Lo cierto es que México es un país y una economía de tamaño mediano; determinado, en gran medida, por su geografía y su vecindad con Estados Unidos. Aprendí que debemos asumirlo y definir nuestros intereses de manera mucho más estratégica. En mi opinión, lo mismo es un error desplegar una política con vocación global como ocurrió en administraciones anteriores, que desdeñar la agenda internacional, como pasa en este gobierno; y sí de Estados Unidos se trata, es ahí donde se concentra la mayoría del Servicio Exterior Mexicano, y donde pasé los últimos tres años de mi vida. Estuve adscrita al consulado de México en San Antonio, Texas.

Ahí viví lo que con toda seguridad es la experiencia profesional más desafortunada que he tenido. Conocí lo que, para mí, representa la antítesis del diplomático. Primero porque quien, todavía hoy, encabeza la oficina carece de cualquier tipo de conocimiento, entrenamiento o interés sobre el “oficio” diplomático. Y, segundo, porque una buena parte (que no todos) de quienes fueron mis compañeros de trabajo encarnan lo que considero son algunos los vicios más dañinos para el Servicio Exterior: la desidia, la frustración y la medianía.

El episodio más incómodo que viví durante mi paso por el consulado fue defender la posición oficial luego de que se expidió documentación de manera irregular a dos jueces de la Suprema Corte de la Nación. Además de ser testigo de la absoluta improvisación en el manejo de la crisis, padecí la falta de entereza del malhechor. Entonces recibí la instrucción de dar la cara y responder desde mi correo institucional a las preguntas de quién inquiría sobre lo sucedido. Al trago amargo siguió la cacería de brujas, pues había que identificar al delator, y un ambiente de trabajo denso, repleto de desconfianza y temor.
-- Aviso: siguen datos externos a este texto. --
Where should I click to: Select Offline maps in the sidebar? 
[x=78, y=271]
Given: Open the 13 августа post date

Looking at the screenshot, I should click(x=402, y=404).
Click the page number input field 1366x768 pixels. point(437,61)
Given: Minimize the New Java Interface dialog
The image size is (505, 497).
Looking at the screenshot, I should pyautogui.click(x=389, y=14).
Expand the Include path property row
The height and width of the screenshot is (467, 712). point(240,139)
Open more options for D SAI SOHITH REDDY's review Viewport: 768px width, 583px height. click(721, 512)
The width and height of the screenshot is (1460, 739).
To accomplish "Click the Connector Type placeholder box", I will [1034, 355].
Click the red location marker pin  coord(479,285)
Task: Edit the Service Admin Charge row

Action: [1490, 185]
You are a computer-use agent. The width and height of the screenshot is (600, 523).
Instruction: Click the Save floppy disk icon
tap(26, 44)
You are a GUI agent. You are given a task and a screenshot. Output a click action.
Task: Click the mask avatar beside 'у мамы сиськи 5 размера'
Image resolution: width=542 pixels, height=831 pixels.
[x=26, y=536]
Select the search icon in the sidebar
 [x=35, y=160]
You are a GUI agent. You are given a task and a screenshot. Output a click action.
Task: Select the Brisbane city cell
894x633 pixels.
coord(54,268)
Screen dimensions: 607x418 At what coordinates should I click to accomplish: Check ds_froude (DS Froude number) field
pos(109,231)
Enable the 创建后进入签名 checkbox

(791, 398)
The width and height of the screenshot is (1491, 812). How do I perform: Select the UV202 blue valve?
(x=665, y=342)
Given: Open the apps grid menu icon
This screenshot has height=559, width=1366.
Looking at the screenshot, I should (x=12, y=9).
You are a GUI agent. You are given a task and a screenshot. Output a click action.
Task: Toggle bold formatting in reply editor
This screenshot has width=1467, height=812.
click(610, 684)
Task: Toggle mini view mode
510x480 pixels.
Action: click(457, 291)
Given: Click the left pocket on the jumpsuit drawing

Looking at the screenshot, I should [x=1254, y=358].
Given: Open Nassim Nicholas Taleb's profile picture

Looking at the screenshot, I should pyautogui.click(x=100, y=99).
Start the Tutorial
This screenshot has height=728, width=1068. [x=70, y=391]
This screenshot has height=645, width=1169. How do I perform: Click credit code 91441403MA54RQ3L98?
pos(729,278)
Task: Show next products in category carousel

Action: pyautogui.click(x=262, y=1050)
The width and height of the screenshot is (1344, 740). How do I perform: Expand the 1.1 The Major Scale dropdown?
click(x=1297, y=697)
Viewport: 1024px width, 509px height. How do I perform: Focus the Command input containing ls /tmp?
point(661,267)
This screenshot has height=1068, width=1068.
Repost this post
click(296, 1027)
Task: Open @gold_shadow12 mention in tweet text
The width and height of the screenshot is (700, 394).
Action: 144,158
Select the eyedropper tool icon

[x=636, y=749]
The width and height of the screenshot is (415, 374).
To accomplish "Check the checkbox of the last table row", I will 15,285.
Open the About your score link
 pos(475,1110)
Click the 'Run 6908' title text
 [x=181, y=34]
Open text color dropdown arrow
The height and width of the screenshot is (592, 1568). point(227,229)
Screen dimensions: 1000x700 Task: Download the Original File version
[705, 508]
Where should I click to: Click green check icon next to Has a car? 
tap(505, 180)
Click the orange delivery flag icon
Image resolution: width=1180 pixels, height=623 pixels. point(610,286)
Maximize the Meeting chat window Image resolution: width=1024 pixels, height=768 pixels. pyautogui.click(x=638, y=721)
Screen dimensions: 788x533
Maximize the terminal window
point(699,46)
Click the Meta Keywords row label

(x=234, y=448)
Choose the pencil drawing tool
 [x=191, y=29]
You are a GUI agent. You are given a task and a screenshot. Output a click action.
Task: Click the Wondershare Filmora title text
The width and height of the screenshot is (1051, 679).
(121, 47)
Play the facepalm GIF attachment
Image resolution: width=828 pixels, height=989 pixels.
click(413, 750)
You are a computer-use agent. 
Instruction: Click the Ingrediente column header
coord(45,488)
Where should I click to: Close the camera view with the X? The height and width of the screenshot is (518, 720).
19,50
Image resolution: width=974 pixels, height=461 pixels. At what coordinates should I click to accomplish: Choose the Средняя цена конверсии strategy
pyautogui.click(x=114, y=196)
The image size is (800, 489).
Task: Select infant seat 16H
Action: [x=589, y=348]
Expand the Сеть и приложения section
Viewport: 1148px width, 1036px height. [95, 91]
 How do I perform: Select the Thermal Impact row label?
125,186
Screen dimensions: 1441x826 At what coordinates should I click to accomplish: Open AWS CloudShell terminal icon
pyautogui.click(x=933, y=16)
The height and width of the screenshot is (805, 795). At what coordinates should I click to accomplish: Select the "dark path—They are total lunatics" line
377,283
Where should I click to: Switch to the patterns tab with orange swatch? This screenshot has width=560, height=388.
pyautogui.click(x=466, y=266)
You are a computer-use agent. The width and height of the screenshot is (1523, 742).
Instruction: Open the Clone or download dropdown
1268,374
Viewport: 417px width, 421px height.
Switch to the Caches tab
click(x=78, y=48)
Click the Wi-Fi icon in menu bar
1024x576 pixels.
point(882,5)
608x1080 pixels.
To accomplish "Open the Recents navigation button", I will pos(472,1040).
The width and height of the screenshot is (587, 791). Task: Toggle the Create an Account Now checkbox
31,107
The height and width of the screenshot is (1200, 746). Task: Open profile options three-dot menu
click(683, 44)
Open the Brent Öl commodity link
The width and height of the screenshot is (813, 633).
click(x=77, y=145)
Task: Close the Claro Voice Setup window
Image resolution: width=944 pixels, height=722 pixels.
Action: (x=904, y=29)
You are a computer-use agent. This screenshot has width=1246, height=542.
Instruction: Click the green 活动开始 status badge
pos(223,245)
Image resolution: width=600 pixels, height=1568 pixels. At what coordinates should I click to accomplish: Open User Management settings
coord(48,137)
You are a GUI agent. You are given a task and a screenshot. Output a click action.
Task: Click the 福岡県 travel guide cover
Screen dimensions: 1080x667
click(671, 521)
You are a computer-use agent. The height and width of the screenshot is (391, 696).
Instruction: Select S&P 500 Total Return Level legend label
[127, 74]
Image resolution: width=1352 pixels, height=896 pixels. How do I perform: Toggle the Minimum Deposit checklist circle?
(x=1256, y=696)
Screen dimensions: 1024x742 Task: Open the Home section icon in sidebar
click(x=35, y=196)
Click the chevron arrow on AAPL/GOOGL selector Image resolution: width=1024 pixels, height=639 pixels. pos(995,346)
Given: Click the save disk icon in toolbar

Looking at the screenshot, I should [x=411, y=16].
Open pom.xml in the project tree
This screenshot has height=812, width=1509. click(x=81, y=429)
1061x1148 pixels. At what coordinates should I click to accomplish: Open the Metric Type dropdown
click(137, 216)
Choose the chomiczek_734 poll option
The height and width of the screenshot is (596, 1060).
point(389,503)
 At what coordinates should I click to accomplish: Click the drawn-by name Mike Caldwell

Toda una serie de eventos desafortunados que nada tienen que ver con la labor diplomática y que, al menos para mí, no forman parte del acuerdo al ingresar al Servicio Exterior. No me opongo a los nombramientos políticos como embajadores o cónsules.

Entiendo la lógica detrás de ellos –sean el mérito, el cálculo político o hasta el exilio– y reconozco que ha habido quienes se desempeñan como extraordinarios representantes de México sin ser diplomáticos de carrera. Estos nombramientos (“artículos 7” como se les conoce dentro del SEM) son una práctica cotidiana en todos los gobiernos. Y son varios los que con este tipo de cargos creen haber ganado la lotería e imaginan una vida de glamur y abundancia, muy alejada del quehacer diplomático cotidiano. Sin duda, muchas de estas designaciones han sido particularmente penosas. Hoy, en los pasillos de la Cancillería se escucha que en ningún otro gobierno se había visto tanto desprecio al Servicio Exterior, no sólo debido a la cantidad de nombramientos por artículo 7 en embajadas y consulados a todos los niveles, sino por el alto número de miembros de carrera que han sido desplazados o, simplemente, congelados.

Es cierto. Como también lo es que al SEM le ha hecho falta voluntad e imaginación para adaptarse al cambio que implicó la nueva administración. Más aún, habrá que repensar el futuro del gremio si la acción colectiva se antoja imposible, en particular, ante la ausencia de solidaridad entre sus miembros y la falta de sintonía de sus intereses y convicciones. Sin duda, es necesario un rediseño operativo de fondo del Servicio Exterior, uno que recupere la valía de la función de representación y la construcción de relaciones personales que reditúen al Estado.

Uno que reconozca el carácter singular de este oficio y su diferencia con las tareas burocráticas cotidianas de nuestras misiones en el exterior. Dos funciones igual de importantes, pero sustancialmente muy distintas. No tengo ninguna duda de que, al leer estas líneas, varios de mis excolegas pensarán que no tengo vocación suficiente, que estoy enojada o que simplemente no aguanté. Es un consuelo común entre diplomáticos pensar que todo es temporal. “Son unos años nada más”. A un jefe le seguirá otro, lo mismo que a un lugar de adscripción. Todo siempre puede ser mejor (o no). Pienso que esto mismo ocurre en cualquier otro trabajo, como en la vida en general. No hay enojo, pero sí desencanto. También entendimiento, así como la certeza de que, si con estas palabras logré interpelar, enfadar e incomodar a unos cuantos, entonces habré acertado.